The SARFAESI (Securitisation and Reconstruction of Financial Assets and Enforcement of Security Interest) Act, 2002 provides an enabling legal framework for banks and financial institutions to recover dues exceeding ₹1 lakh by enforcing security interests against the borrower’s or guarantor’s secured assets without court or tribunal intervention.
 
An SSF, as defined by the Securities and Exchange Board of India (Sebi), is a category I alternative investment fund (AIF) that focuses on distressed assets, stressed loans, and companies requiring restructuring. SSFs seek to profit from corporate turnarounds, financial distress, or special situations such as mergers and bankruptcies.
 
According to the official, the government is also planning to prescribe a definite time limit for borrowers to make representations against demand notices, fixing it at 30 days from the date of receipt.
 
“The proposal follows a request from the Department of Economic Affairs (DEA) to the Department of Financial Services (DFS) to include SSFs within the ambit of the Act,” the official said.
 
Under the proposed amendment, SSFs would be brought under Section 2(1)(m) of the SARFAESI Act, allowing them to directly initiate enforcement actions for recovery of dues.
 
“The rationale behind the move is to broaden the scope of the Act, as SSFs are already registered with Sebi and are actively involved in the resolution of stressed assets.
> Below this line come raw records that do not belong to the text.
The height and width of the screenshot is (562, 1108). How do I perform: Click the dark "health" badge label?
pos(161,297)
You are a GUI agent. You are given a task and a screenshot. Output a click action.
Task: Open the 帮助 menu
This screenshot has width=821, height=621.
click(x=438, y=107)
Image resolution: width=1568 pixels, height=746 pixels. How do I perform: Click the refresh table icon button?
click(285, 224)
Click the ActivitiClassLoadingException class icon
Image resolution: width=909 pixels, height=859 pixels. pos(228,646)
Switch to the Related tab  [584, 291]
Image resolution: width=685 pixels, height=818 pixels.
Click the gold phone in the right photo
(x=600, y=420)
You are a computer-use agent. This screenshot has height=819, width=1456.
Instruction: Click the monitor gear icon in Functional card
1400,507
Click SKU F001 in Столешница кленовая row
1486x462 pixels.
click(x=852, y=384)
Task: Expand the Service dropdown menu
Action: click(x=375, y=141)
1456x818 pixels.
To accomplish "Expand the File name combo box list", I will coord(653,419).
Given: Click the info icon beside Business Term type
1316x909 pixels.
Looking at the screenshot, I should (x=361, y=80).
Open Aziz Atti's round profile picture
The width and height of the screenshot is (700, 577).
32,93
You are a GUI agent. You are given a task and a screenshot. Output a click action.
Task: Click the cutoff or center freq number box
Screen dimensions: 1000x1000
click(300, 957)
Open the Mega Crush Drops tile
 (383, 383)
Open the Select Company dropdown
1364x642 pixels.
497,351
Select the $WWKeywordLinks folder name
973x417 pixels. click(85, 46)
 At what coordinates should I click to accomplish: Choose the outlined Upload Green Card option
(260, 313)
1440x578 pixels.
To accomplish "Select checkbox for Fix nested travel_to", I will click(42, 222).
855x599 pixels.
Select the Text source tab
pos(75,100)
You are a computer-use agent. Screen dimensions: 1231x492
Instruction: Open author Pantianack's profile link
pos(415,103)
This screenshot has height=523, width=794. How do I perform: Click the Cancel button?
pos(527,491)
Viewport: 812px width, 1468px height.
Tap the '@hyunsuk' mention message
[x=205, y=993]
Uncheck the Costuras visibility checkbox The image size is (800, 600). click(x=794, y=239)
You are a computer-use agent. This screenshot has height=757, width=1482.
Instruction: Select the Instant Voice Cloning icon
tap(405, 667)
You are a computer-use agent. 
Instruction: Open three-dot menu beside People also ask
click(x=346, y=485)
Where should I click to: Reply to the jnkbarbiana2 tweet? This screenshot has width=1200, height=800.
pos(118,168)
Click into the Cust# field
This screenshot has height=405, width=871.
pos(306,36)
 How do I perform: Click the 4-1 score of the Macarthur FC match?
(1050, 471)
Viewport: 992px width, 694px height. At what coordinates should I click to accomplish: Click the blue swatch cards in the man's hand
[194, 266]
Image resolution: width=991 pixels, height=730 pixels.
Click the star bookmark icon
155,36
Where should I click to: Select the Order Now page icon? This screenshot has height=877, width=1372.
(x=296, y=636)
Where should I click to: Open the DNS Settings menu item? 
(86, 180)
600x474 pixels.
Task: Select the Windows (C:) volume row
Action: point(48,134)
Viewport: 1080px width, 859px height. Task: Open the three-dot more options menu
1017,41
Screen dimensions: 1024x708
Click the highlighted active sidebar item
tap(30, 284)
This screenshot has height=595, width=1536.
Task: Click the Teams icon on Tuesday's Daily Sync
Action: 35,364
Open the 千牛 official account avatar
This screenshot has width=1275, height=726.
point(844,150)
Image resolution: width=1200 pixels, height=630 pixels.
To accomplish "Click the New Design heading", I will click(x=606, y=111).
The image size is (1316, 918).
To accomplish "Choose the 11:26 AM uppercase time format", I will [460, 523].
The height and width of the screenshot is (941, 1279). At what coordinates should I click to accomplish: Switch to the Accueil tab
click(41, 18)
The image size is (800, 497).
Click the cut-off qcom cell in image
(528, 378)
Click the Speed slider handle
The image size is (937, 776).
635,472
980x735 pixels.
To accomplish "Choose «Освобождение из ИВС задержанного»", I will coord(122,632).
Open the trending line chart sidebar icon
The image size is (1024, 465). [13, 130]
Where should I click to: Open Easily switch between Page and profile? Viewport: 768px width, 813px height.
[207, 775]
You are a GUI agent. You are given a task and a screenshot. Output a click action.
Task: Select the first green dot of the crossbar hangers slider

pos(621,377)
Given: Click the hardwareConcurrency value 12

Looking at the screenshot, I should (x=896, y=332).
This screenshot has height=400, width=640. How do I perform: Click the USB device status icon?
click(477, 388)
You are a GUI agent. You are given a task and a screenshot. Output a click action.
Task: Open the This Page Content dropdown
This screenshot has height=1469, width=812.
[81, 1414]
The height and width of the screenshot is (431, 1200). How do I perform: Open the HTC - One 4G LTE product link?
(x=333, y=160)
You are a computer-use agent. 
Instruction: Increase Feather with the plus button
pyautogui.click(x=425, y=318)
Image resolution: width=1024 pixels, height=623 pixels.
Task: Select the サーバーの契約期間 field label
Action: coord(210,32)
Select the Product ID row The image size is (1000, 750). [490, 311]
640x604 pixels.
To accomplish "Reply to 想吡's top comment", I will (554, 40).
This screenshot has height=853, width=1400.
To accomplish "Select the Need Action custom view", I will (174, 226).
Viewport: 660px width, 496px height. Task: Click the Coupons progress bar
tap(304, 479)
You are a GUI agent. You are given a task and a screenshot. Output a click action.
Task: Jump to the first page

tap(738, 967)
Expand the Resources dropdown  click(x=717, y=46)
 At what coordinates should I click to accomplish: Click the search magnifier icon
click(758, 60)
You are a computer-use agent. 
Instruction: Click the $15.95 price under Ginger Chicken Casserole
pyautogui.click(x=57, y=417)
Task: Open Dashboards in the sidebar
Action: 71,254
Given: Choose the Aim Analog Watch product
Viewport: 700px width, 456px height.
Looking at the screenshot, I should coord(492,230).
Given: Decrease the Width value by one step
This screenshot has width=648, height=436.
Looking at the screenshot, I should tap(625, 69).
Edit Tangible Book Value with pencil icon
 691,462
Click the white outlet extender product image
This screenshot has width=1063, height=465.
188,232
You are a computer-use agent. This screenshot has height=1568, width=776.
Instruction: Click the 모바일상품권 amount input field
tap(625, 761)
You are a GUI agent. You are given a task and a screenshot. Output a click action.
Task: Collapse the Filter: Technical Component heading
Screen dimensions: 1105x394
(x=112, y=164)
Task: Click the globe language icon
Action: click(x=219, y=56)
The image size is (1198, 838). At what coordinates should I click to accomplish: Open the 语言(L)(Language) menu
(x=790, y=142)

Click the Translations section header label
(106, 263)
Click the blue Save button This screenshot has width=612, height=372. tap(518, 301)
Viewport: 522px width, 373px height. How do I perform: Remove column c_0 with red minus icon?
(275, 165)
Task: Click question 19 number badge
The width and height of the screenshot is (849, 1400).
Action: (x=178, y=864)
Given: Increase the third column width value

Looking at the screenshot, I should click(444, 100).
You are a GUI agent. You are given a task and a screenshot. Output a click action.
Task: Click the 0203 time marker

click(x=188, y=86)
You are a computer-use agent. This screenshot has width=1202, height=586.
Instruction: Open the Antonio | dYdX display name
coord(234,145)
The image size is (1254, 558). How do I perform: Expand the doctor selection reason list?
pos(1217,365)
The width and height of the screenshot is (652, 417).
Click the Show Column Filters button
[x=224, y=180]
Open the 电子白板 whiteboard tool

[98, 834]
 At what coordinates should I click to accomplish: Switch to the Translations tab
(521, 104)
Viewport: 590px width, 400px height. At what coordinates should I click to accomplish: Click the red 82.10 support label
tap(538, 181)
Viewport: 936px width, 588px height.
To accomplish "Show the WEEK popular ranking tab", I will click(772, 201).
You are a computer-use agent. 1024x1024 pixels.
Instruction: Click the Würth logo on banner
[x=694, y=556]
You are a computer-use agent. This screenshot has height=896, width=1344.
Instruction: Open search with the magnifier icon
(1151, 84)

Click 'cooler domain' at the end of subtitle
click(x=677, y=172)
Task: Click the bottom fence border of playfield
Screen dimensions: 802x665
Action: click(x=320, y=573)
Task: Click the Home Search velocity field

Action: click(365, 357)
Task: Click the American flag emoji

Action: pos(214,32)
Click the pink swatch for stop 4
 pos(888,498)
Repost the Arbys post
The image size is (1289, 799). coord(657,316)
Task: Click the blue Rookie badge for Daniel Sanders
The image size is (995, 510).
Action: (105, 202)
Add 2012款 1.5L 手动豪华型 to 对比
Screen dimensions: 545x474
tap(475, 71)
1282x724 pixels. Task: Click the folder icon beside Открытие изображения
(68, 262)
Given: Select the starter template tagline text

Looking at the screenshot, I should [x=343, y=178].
The Reserve Bank of India (RBI) has also supported the proposal,” the source added.
 
Emails sent to the Ministry of Finance and the RBI remained unanswered at the time of going to press.
 
Regulated by Sebi, SSFs acquire undervalued debt or equity and often take an active role in reviving stressed companies, making them a key instrument in resolving non-performing assets (NPAs) in India.
 
The objective of the proposed amendment is to facilitate faster and more efficient recovery of stressed assets by enabling a wider class of investors and lenders to invoke SARFAESI provisions. This is expected to strengthen enforcement mechanisms and contribute to an improved business environment.
 
The source further said the government is planning to amend Section 13(3A) of the SARFAESI Act to introduce a fixed timeline for borrowers to make representations in response to a demand notice issued under Section 13(2). At present, the law does not prescribe any time limit for borrowers to raise such representations.
 
“The proposed amendment seeks to mandate that borrowers must submit their objections within 30 days of receiving the demand notice. In the absence of a defined timeline, borrowers often use representations as a delaying tactic, sometimes filing objections as late as the 60th day, just before the enforcement process begins,” the official said.
 
The source added that the objective is to expedite the security enforcement process, reduce avoidable delays, and improve the ease of doing business by ensuring quicker recovery of dues under the SARFAESI framework.
 
The source also noted that a significant backlog of cases before debt recovery fora shows a substantial backlog amount of public money. According to data, a total of 248,458 cases are pending, with the amount involved estimated at ₹16.13 trillion. Original application cases account for the largest share, with 180,469 cases involving about ₹12.08 trillion. Securitisation application cases stood at 67,989, with an amount of roughly ₹4.05 trillion involved. In addition, there are 6,684 appeal cases involving about ₹3.42 trillion.
 
The data underscores the scale of pendency across categories and the substantial funds locked in prolonged recovery and appellate proceedings.